A 2013 study on the ecological impact of hunting in the region said that overhunting could cause knock-on problems for the forest. Reduce the numbers of monkeys and other natural gardeners that disperse the seeds of trees, for example, and the forest loses tree diversity and density.
“Immediate hunting regulation is vital for the survival of the Central African rainforest ecosystem,” the study warned.
Not Too Late
Members of UNESCO are attending the conference in Yaoundé to review the status of Dja as a World Heritage Site—in particular, whether it should be considered for the list of World Heritage sites in danger.
There are now 46 areas on this unhappy list, five of them in the Congo Basin, in the Democratic Republic of Congo.
“We do not take these decisions lightly,” says Bandiougou Diawara, the UNESCO Program Specialist for Africa. “A monitoring mission to Dja will be undertaken in the coming months to see whether the criteria for which the site was inscribed are strongly threatened.”

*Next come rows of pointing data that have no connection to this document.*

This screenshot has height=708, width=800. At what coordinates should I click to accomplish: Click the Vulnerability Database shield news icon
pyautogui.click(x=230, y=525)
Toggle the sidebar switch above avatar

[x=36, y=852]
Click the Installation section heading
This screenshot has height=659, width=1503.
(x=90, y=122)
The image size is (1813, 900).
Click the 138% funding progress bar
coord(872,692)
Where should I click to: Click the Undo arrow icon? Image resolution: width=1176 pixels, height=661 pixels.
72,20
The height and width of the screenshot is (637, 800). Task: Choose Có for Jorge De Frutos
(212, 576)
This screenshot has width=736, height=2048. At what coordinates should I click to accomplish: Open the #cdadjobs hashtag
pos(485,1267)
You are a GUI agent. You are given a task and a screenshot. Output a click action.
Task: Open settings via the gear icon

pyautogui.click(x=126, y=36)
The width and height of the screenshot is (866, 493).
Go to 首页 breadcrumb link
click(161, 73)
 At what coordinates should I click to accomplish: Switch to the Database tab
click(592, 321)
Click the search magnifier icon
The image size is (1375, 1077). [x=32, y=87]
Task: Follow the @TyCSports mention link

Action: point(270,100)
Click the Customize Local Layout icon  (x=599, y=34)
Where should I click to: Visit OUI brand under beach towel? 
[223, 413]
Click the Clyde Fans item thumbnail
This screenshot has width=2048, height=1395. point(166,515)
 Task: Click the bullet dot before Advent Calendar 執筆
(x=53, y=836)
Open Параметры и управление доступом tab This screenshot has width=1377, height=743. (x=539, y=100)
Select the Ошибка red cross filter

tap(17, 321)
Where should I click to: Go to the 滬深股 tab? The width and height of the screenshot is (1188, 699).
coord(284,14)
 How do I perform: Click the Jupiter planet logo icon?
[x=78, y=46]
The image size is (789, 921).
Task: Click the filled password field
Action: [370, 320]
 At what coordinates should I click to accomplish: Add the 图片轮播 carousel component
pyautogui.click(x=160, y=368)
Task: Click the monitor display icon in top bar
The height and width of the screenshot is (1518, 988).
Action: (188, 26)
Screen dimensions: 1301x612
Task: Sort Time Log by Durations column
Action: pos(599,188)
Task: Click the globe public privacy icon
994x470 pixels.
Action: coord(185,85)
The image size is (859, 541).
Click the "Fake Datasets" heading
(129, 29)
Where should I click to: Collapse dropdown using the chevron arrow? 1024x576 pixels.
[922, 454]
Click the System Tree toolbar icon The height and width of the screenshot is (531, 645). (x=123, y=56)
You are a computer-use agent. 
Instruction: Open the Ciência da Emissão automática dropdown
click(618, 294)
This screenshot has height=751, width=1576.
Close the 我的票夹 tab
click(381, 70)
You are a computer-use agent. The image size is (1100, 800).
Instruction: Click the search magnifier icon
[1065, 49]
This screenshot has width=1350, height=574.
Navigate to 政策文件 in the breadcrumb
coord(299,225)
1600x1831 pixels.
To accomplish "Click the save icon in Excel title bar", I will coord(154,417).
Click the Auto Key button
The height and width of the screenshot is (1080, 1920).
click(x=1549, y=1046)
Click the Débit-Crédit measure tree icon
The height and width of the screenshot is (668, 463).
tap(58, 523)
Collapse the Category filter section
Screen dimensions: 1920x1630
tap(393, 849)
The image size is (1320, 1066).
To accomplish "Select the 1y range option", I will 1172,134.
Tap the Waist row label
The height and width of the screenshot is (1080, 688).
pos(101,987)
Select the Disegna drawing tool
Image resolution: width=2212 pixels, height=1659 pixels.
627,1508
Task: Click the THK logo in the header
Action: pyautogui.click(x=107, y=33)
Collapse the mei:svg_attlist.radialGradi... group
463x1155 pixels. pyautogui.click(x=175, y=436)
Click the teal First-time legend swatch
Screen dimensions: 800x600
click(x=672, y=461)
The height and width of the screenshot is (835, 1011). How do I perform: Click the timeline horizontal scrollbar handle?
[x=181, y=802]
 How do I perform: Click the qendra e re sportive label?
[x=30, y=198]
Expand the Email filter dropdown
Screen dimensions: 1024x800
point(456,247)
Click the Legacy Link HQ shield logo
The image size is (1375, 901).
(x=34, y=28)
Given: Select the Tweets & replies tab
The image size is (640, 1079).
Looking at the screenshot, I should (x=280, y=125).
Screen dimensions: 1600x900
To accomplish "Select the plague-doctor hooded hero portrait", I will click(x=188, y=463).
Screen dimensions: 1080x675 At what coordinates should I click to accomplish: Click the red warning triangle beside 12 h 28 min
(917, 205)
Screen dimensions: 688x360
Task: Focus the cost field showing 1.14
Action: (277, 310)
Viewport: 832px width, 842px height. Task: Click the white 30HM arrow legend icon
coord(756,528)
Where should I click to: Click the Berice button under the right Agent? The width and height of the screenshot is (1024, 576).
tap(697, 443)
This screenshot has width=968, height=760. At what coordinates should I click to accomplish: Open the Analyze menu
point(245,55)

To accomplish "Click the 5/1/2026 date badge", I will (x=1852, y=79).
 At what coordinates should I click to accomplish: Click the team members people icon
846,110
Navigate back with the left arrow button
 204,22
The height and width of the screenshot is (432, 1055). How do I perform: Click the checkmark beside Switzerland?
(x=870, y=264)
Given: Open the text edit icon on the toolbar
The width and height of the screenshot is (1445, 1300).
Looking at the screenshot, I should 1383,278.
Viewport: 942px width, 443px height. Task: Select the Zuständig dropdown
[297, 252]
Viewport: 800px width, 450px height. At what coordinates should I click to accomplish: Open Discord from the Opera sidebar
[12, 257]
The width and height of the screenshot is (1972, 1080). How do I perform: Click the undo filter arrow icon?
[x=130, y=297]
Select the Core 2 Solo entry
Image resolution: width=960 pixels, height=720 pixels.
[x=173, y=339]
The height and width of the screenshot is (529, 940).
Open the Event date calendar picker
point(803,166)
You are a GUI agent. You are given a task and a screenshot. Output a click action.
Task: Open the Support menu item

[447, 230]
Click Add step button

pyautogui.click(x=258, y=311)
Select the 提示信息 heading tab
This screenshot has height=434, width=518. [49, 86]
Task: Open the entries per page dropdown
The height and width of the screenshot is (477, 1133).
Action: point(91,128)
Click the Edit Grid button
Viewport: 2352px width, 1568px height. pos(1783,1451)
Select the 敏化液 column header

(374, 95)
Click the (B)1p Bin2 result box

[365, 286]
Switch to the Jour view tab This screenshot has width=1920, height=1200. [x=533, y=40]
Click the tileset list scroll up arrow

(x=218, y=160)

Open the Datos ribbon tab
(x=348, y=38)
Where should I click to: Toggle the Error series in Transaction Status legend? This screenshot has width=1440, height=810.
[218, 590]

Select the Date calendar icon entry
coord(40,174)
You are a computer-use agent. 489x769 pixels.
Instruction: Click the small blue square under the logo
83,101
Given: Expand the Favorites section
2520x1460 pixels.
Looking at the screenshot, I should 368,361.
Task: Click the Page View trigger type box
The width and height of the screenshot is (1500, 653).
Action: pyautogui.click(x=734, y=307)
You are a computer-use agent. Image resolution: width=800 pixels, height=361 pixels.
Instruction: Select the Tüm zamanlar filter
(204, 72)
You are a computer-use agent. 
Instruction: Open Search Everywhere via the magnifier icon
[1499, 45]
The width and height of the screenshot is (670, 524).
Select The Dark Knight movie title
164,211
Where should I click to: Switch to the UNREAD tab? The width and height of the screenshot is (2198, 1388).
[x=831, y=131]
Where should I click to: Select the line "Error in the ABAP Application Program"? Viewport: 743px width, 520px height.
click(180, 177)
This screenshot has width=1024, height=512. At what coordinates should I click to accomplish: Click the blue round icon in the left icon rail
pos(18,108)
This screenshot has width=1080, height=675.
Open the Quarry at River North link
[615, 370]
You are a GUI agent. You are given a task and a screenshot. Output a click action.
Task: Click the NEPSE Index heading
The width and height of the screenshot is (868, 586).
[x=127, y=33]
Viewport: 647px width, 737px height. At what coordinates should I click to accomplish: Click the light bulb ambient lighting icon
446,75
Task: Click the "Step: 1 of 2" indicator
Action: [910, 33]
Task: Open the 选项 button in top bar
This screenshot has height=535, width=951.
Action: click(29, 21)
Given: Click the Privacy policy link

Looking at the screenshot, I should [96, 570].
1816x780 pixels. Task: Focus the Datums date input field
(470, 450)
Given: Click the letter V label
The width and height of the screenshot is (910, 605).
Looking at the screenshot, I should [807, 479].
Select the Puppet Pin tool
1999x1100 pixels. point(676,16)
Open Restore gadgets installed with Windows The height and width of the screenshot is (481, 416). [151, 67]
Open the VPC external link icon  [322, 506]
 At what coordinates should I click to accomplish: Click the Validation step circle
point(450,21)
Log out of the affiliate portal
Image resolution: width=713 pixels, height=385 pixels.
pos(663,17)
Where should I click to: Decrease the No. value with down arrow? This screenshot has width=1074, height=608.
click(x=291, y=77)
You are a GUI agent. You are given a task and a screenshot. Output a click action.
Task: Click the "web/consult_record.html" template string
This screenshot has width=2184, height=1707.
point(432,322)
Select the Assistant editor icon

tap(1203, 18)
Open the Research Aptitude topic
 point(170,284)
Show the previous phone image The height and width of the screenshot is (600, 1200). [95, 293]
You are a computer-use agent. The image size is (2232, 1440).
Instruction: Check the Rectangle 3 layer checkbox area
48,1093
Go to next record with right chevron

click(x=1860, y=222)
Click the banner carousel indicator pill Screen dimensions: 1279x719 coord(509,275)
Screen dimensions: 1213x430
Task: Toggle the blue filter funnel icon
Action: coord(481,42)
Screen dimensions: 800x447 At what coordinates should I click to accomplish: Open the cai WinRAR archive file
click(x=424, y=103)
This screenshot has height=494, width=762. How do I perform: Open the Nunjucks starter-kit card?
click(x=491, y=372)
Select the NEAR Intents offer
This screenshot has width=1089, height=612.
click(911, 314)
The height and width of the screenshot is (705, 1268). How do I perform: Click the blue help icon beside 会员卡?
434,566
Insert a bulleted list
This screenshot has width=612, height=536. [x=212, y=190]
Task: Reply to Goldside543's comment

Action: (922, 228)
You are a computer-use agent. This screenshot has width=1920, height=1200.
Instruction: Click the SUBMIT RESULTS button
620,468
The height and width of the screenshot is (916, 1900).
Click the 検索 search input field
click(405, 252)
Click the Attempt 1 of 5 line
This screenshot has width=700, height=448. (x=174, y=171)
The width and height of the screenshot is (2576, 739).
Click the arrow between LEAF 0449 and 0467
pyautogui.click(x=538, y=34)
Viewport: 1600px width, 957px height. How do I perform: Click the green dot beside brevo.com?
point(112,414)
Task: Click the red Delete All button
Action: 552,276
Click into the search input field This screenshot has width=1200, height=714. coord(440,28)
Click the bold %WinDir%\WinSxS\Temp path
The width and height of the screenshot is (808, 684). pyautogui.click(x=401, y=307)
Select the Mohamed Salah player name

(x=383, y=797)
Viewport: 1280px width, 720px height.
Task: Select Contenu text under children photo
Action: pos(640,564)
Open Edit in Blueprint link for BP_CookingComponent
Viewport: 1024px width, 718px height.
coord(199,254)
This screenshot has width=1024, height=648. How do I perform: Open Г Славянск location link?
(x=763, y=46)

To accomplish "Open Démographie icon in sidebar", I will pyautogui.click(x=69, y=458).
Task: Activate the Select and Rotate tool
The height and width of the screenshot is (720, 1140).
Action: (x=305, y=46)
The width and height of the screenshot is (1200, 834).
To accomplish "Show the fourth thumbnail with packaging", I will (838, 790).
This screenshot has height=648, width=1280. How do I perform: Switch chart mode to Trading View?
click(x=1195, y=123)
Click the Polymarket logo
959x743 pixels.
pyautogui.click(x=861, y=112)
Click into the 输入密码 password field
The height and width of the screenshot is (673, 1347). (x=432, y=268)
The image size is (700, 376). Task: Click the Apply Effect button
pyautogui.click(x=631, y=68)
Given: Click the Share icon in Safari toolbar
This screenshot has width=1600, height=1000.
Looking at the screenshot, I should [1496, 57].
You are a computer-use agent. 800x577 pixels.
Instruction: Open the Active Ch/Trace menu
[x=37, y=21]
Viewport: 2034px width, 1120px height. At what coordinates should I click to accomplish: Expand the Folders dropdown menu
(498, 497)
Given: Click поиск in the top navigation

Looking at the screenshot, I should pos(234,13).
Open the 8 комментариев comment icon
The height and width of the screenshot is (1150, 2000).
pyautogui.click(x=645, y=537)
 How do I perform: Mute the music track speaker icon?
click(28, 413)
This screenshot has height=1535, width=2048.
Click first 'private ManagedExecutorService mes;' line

Dupain is leading a workshop at the conference on improving anti-poaching systems in Dja and other protected areas in central Africa.
Meanwhile in Dja the African Wildlife Foundation is introducing a cybertracking device that transmits GPS information about illegal activity in the reserve to antipoaching teams.
In future, emphasis will be given to creating alternative livelihoods for communities around the reserve and building a sense of guardianship for its wildlife.
“These are big tasks,” he says, “But we’re confident that it’s possible to turn things around.”
“Dja is still a massive rain forest habitat, he continues. “We will not leave the area and say it’s too late.”